Sherman and Castillo recruited Cuevas to rob Zbigniew Still, who was selling marijuana and had previously shown them a pair of handguns, Assistant District Attorney Robert Wainwright said. Soto and Still were friends who had met in school.

On the afternoon of Nov. 6, 2021, only Cuevas had a gun when the three were welcomed into Still’s home on the 1800 block of E. Cornwall Street, according to prosecutors. Wainwright said Soto, who was not believed to have been involved in drug sales or use, was inside watching Netflix.

The trio asked to see Still’s firearms, and when he complied, Castillo turned the guns on Still, who lunged for the weapons, Wainwright said. Cuevas then pulled out his gun, shooting Soto and Still, who survived, the DA’s Office said.

Soto, with a gunshot wound to his chest, was able to escape the house, but he collapsed outside and succumbed to his injuries, according to authorities.

Prosecutors said Sherman, who was wearing an ankle monitor at the time, was apprehended soon after the killing, and investigators arrested Castillo days later. A getaway car registered to Cuevas was found torched two weeks after the murder in Northeast Philadelphia, the DA’s Office said.
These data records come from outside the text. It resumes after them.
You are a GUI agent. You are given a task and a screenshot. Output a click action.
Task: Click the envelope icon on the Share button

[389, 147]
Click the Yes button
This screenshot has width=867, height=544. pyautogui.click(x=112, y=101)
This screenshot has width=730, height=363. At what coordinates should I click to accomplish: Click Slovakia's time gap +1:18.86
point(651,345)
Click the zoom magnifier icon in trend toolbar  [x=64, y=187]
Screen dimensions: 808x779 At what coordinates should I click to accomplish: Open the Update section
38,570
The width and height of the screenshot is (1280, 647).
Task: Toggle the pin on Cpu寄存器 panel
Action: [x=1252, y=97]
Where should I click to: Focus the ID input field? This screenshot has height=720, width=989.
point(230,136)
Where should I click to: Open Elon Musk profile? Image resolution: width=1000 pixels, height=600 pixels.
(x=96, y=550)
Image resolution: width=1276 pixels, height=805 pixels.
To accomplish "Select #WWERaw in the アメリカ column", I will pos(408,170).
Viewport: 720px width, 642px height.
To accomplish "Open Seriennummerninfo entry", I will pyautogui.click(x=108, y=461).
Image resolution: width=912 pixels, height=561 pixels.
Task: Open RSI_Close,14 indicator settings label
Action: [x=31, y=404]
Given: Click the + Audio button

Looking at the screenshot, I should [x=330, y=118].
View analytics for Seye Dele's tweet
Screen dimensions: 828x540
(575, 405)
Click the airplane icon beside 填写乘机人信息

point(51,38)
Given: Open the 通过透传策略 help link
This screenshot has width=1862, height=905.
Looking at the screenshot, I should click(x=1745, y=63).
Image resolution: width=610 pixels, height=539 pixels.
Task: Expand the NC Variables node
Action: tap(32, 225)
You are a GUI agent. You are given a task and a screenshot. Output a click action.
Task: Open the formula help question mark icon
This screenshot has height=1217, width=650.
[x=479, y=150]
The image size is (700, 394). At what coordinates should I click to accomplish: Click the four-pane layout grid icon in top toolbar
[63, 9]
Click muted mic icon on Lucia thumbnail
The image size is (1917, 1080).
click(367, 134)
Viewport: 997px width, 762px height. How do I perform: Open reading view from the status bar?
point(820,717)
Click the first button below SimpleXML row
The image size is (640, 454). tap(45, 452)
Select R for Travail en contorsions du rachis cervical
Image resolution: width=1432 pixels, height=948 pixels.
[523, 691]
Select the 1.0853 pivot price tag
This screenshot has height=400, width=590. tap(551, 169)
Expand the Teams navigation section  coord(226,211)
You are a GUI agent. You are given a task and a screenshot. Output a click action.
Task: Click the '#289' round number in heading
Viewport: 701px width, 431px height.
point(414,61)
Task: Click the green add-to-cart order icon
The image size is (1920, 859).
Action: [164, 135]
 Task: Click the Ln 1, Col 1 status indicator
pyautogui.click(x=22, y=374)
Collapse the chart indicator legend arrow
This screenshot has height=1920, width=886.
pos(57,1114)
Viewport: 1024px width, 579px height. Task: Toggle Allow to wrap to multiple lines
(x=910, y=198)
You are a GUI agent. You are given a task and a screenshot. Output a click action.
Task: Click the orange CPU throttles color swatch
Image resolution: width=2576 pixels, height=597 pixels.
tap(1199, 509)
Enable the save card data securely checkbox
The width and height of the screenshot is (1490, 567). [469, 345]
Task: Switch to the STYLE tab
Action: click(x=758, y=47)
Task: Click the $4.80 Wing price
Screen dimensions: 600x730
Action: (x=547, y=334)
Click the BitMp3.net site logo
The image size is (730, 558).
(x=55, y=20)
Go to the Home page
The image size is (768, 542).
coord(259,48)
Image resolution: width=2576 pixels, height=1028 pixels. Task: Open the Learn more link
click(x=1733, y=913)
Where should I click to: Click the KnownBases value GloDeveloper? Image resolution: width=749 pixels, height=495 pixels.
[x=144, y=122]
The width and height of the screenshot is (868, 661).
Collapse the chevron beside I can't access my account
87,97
Authorities took more time building a case against Cuevas, and he was charged in September 2022, nearly a year after the shooting. Detectives combed through his phone and found deleted online searches related to Soto’s murder, according to prosecutors.

Testimony from Sherman and Still, who also took the stand at Cuevas’s trial, proved key in solving the homicide case, Wainwright said.

“We forgave them. We don’t hate them. My personal feeling towards them is sorrow and disappointment,” Perez-Soto said. “All I’ve done is pray for them, pray for salvation, pray for a change of heart and that God’s will be done in their life.”

Soto, who lived in Juniata, attended Central High School and graduated from Agora Cyber Charter School, his family said. Perez-Soto told reporters he was preparing to go to West Chester University to study to become a pediatric nurse at the time of his death.

Relatives, at Thursday’s news conference, showed a video Soto made in August 2021 for a Netflix casting call related to a show about ice skating. In the clip, he recounts gliding across the ice for the first time on his 10th birthday and begging his parents to sign him up for lessons.

“I knew that many people who look like me don’t necessarily have the opportunity to go out and do a lot more with the sport,” Soto says in the video. “Honestly, I didn’t really care what the odds were or the outcome at the time. I just wanted to keep fueling my passion.”